The Arizona Realtors is one of several groups that have historically opposed limits to STRs, which they say are limits on private property rights. Contorelli also said the plans have never been clear in the details. “Cities could never tell us what their process was, if the designation would stay with the property or the owner,” he said.
Republican Liberty Caucus of Arizona also opposed Bliss’ bill last session. Lobbyist David Kahn offered the same explanation as Contorelli. “As a general rule, we’re opposed to regulation regulations, restricting what property owners can do with their properties. You know, short of some really compelling reason to do so,” he said.
Scottsdale lobbyist Barry Aarons said that opposing STR regulation doesn’t really protect private property rights.
“You want to build a hotel? Have at it, that’s OK, get the zoning, get the regulation, apply the appropriate taxes. You can own your own hotel, you can own your own four-bedroom hotel if you want to. But that’s not what this is about,” Aarons said. “You’re talking about people who are buying property solely for the purpose of renting it out as a commercial enterprise, possibly to the denigration of the property rights of the neighbors who actually own and reside in those homes. That’s not defending property rights at all. That is violating other people’s property rights for your own financial gain.”
In 2016, then-state lawmaker Debbie Lesko, now a congresswoman, sponsored Senate Bill 1350, which former Gov. Doug Ducey signed into law. That law said, “a city or town may not prohibit vacation rentals or short-term rentals, restrict the use of vacation rentals or short-term rentals or regulate vacation rentals or short-term rentals based solely on their classification, use or occupancy.” It has been the biggest protection for STRs in Arizona.
In 2020, three mayors asked the heads of Airbnb and Expedia – which owns Vrbo – to stop lobbying against reform to Senate Bill 1350 from 2016. Also, that year former Rep. Kate Brophy McGee ran legislation to put guardrails on STRs as Senate Bill 1554, but that bill died.
Brenda Barton – a former lawmaker who also represented Sedona – ran a bill two sessions ago to regulate STRs, which Bliss said is still one of her constituents’ priorities, so she ran the bill.
“These are rentals now that were homes originally, hotels are sitting half occupied.
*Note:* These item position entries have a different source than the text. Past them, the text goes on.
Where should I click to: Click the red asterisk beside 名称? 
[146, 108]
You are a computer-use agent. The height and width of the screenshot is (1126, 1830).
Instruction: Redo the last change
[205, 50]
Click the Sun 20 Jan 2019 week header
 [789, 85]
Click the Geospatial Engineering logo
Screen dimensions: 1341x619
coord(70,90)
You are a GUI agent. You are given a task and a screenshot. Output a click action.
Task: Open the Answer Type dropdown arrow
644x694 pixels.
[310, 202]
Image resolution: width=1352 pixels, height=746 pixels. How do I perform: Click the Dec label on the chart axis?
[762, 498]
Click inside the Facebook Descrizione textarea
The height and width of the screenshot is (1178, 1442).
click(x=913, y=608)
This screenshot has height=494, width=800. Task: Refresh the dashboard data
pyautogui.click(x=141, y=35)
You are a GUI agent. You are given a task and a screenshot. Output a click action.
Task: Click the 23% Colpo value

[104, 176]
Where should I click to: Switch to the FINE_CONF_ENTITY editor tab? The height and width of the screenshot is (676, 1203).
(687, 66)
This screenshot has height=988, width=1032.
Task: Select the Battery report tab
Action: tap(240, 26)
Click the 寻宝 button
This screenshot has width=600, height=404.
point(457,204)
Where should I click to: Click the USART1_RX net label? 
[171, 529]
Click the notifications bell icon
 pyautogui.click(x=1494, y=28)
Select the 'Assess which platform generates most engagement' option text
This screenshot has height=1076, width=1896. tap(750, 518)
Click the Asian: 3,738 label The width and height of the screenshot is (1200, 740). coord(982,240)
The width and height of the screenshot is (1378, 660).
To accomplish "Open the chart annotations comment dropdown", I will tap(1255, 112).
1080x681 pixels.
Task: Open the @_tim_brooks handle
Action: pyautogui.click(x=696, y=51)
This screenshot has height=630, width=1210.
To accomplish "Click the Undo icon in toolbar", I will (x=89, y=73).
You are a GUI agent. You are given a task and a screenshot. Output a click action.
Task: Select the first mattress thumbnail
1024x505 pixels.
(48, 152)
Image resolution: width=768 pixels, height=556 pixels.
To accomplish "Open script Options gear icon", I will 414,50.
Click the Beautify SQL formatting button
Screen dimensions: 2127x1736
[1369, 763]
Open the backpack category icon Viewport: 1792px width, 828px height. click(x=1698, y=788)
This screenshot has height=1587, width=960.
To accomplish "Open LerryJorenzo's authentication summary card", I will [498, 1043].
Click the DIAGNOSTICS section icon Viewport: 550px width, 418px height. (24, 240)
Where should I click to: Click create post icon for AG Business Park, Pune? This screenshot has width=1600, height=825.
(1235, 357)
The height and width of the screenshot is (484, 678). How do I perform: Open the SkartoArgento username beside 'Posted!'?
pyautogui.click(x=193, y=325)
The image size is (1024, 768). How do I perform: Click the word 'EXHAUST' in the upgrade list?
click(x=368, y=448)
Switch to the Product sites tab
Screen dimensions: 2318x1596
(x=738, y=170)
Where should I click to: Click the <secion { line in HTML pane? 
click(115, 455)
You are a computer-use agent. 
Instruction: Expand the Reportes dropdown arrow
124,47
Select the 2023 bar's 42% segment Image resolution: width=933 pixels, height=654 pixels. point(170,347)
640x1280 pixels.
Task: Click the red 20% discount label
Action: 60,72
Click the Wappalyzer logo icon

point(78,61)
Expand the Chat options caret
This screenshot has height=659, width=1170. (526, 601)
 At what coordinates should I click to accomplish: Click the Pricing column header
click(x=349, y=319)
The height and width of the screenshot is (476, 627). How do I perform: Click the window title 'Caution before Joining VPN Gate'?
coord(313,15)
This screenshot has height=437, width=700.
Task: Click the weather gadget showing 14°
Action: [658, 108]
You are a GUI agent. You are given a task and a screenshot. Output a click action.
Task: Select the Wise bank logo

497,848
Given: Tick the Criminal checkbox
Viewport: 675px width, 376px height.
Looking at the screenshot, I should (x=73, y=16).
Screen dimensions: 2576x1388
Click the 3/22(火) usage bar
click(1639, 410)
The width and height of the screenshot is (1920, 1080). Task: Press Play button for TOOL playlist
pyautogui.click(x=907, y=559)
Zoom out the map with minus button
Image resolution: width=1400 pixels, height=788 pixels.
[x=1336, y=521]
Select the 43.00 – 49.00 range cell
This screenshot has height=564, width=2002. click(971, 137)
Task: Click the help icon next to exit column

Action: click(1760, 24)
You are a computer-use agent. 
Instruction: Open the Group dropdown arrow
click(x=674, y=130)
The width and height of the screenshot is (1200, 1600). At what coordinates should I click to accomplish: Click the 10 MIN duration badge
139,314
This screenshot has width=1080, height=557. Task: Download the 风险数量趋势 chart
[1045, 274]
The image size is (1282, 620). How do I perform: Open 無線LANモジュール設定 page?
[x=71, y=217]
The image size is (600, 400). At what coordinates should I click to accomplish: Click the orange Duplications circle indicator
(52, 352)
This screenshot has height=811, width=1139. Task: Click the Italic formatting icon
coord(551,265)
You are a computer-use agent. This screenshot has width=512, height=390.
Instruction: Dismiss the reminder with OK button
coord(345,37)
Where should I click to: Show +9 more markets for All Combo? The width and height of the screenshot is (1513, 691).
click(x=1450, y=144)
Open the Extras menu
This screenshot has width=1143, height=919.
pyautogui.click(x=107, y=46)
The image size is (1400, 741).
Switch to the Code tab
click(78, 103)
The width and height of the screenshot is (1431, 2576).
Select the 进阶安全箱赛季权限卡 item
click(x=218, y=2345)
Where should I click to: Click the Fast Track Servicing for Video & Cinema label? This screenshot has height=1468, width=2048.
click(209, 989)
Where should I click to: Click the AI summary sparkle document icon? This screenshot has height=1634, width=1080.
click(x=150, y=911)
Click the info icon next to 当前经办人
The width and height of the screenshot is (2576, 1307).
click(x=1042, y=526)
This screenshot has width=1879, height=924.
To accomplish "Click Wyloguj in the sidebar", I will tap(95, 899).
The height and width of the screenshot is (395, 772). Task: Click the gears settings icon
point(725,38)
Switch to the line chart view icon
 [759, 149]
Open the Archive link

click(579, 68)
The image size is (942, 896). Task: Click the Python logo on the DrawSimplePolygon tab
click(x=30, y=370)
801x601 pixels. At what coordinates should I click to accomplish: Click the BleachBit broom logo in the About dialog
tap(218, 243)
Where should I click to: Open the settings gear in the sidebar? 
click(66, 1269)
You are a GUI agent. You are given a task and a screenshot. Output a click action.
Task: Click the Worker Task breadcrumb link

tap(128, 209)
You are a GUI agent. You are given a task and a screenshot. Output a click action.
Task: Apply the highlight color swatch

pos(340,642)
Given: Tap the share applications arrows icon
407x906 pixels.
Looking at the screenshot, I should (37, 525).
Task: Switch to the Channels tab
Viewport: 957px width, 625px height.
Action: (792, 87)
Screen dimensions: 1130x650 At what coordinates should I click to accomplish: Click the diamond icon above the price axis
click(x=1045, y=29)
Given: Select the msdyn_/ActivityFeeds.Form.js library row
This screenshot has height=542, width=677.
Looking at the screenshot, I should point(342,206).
This is all about affordable housing,” she said.
When people operating STRs go to sell their home, Contorelli said they’re often worth much more because in some cities the designation of “short-term rental” stays with the property and not the owner.
He argues that the idea of regulating STRs leading to more affordable housing is false. “They speak to the inventory issue and the need for middle housing and housing supply. When you look at the median home price of houses that are used for short-term rentals, they’re above what we would consider affordable or missing middle it doesn’t solve any of the problems.”
Fernandez assisted with the original bill from Barton and said that he’ll support Bliss next session.
“There are always Republicans who are supportive of it, really the devil is in the details,” he said. According to Fernandez, Senate President Warren Petersen, R-Gilbert, does not support the legislation. “Brenda Barton was only one vote away from getting the majority of the majority in the House and we had all the Democrats. … Obviously, the people have changed in that chamber so we’re hopeful that they’ll be able to change it,” Fernandez said.
Last session, Bliss’ bill was scheduled to be heard in the Senate Government Committee, but Bliss said when she realized it wasn’t ready, she asked for it to be pulled from the agenda.
Bliss said she is reconfiguring the bill so it can get more support because it was harder to get, though than she anticipated and she’s having discussions with stakeholders and leadership.